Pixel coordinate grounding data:
------------------------------
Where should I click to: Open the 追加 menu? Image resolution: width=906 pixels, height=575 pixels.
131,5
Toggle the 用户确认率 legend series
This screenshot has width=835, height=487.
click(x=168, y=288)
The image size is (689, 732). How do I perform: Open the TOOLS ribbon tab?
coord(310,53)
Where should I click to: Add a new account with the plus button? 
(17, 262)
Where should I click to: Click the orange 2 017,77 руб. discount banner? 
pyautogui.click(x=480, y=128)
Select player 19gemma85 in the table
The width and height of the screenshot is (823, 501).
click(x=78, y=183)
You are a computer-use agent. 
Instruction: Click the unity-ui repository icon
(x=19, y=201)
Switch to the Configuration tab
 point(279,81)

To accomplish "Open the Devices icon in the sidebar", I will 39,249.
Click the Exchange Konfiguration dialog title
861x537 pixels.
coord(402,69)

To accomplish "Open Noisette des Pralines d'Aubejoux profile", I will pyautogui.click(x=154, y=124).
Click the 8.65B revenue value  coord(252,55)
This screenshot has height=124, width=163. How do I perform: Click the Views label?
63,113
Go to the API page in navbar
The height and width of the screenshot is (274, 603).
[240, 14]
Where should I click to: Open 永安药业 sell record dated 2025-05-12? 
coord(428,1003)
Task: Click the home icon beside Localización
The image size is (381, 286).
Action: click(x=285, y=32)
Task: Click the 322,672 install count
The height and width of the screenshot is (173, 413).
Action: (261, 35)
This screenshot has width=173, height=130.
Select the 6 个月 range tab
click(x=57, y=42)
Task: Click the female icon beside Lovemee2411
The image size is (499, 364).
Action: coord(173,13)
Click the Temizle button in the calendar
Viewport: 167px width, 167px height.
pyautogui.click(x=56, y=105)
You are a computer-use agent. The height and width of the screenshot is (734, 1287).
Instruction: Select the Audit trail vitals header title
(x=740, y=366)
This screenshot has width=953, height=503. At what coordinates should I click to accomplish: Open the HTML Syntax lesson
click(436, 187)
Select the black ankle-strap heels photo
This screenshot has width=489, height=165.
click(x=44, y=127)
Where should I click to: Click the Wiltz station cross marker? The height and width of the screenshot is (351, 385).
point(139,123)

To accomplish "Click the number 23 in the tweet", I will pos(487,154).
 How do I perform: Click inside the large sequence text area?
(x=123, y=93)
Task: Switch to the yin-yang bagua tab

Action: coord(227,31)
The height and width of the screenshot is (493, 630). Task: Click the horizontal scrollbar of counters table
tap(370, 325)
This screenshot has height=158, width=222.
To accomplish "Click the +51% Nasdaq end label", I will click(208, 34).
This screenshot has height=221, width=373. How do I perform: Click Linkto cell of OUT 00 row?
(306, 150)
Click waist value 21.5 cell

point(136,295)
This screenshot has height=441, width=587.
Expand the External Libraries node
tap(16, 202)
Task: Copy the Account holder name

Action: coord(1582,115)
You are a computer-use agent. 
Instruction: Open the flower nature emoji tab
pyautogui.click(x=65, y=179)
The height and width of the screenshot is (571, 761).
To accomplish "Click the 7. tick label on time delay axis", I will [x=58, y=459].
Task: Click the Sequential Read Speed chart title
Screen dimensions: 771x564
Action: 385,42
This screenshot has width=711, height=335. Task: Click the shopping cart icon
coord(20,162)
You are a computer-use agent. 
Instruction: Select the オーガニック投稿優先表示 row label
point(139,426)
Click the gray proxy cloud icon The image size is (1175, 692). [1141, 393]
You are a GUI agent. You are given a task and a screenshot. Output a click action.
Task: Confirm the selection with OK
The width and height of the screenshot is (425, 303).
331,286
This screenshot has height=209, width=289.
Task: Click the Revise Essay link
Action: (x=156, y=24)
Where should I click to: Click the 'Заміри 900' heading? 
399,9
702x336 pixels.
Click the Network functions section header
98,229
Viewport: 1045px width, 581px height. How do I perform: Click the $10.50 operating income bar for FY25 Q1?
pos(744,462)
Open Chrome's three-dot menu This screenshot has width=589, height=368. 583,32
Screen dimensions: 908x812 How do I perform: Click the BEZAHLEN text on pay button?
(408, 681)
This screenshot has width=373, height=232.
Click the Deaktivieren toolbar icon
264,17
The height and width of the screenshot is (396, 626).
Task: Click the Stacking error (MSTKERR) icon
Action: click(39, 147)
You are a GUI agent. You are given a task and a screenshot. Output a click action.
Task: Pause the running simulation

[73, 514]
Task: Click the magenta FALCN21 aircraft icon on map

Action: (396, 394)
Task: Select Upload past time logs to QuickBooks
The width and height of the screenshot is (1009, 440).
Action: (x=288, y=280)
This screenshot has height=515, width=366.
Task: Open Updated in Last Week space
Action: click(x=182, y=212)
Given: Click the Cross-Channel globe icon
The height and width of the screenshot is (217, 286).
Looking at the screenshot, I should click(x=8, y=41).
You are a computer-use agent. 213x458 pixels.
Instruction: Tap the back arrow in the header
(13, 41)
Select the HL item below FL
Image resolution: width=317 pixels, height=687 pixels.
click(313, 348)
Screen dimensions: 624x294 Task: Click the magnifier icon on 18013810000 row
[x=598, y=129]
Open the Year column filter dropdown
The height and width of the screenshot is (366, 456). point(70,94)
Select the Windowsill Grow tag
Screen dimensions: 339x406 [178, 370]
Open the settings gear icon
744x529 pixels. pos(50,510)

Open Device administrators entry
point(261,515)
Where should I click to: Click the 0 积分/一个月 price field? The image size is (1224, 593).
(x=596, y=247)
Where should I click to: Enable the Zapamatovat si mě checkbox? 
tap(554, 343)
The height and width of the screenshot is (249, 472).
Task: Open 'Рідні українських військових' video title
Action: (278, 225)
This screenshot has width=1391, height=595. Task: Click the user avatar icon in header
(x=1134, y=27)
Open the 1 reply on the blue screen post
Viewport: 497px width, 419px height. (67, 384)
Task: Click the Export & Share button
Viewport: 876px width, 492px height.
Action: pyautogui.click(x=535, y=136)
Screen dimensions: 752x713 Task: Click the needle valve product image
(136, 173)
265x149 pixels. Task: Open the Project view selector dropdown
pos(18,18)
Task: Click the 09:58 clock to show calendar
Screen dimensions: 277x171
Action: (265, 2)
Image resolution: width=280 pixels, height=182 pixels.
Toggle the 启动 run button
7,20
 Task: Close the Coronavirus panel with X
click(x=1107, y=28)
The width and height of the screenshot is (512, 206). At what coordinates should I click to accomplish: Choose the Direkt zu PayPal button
------------------------------
Identify each line in the records above containing the word "time"; copy those lines.

Response box:
To accomplish "Click the 7. tick label on time delay axis", I will [x=58, y=459].
Task: Select Upload past time logs to QuickBooks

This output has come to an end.